In general, you’ll want your classroom/lab to be physically conducive to learning: safe, comfortable, flexible, and attractive. Students should know that this is a science space (whether it’s an entire classroom or a science corner), with appropriate materials and organization.

Safe: Your classroom/lab should have appropriate safety features, running water, electrical outlets, and flat tables. If you’re teaching science in a regular classroom without these, you and the students are limited in what you can do. If an activity or investigation cannot be done safely, you can’t do it, regardless of how interesting it might be. (See the blog Lab Safety Question)
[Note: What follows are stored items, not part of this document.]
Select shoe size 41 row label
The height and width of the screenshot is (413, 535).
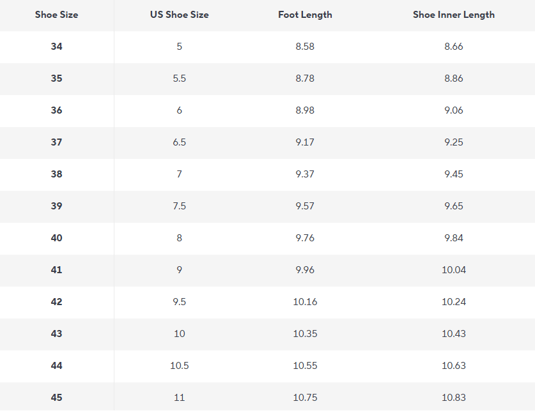click(57, 270)
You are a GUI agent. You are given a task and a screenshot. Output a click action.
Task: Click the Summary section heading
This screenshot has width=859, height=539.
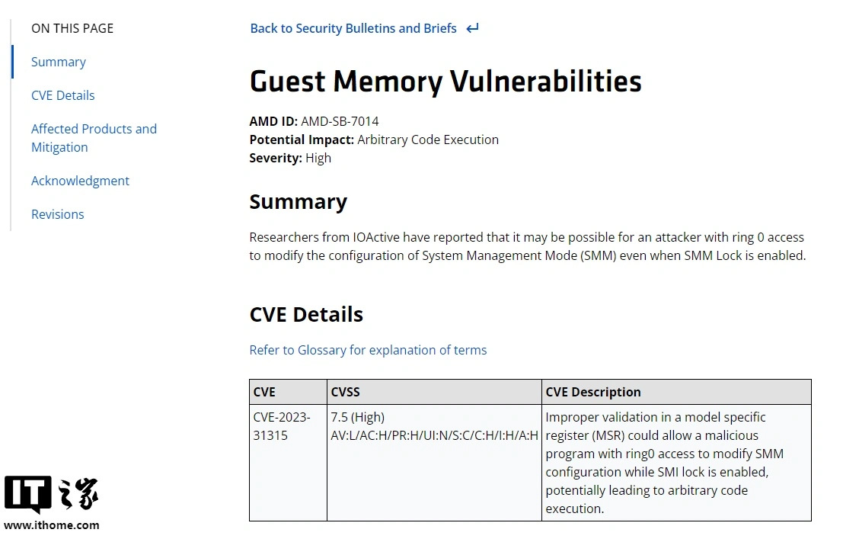298,202
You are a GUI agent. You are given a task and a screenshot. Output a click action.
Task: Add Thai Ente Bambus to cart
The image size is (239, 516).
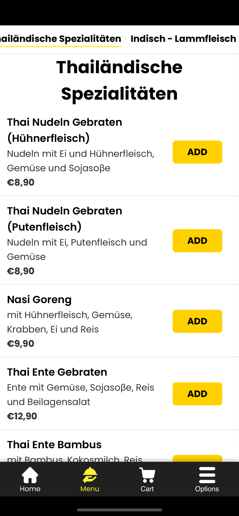[197, 458]
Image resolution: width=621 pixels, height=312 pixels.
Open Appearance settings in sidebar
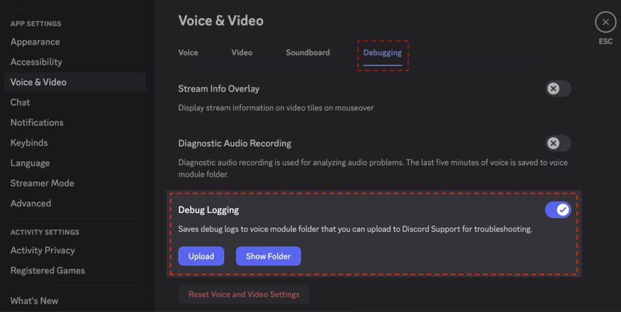35,42
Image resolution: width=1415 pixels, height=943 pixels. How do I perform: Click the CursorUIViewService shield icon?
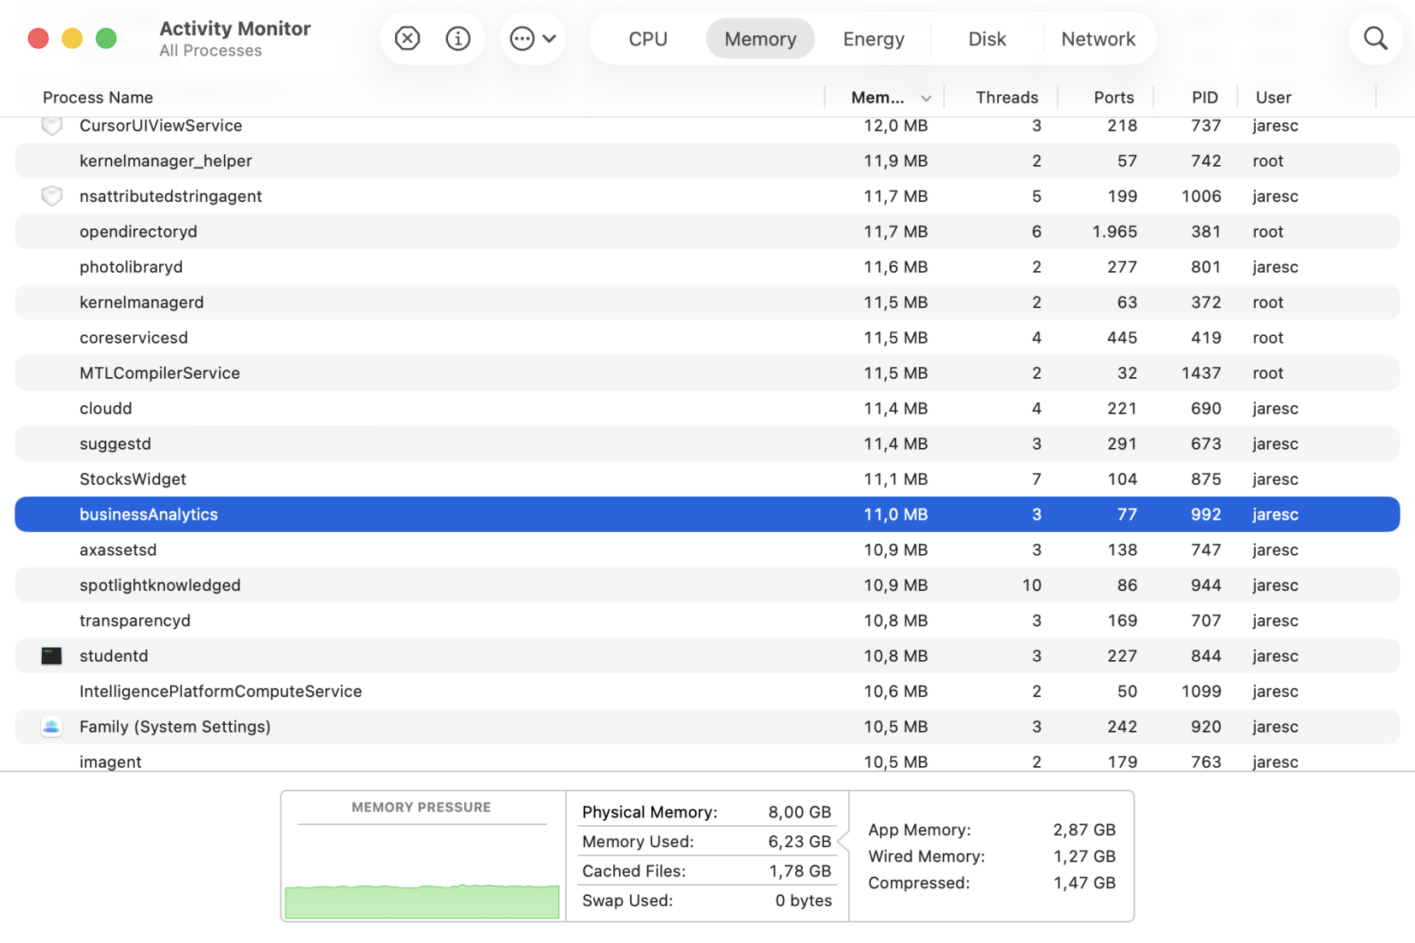51,126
If you’re a floater (unfortunately a common assignment for new teachers), it’s very hard to get a sense of place with students. Every room will be different, and the teacher based there may be territorial enough to limit what you can do (Don’t write on the board, don’t use the projector, don’t move the desks, etc.). This situation requires planning and cooperation among teachers and administrators to ensure that all students have equitable opportunities in an appropriate facility.

Another aspect of safety is the amount of clutter. (We teachers are often pack rats; we never know when we’ll need something!) Storage space in classrooms and labs is often at a premium. But without a plan for organizing and storing materials, classrooms can become overwhelmed with stuff and become fire hazards, dust collections, and barriers to student movement and exits. The clutter is also distracting to students.

Comfortable: There should be enough flat-topped desks or chairs and tables for students to work. Students should have room to move around and spread out. Desks and lab tables should be the appropriate size for the students (this is sometimes a problem in middle schools that are repurposed high schools). The lighting should be adequate, especially in rooms where there are no windows.

Flexible: We’ve all seen pictures of schoolrooms with student desks bolted to the floor. While this might be a custodian’s dream come true, it’s not necessarily appropriate for a variety of learning activities. No one seating arrangement is best—each has advantages and disadvantages, depending on the learning activities. If you use a variety of instructional strategies in your class, you’ll want to use a variety of seating arrangements. (See the blog Classroom Seating Arrangements.)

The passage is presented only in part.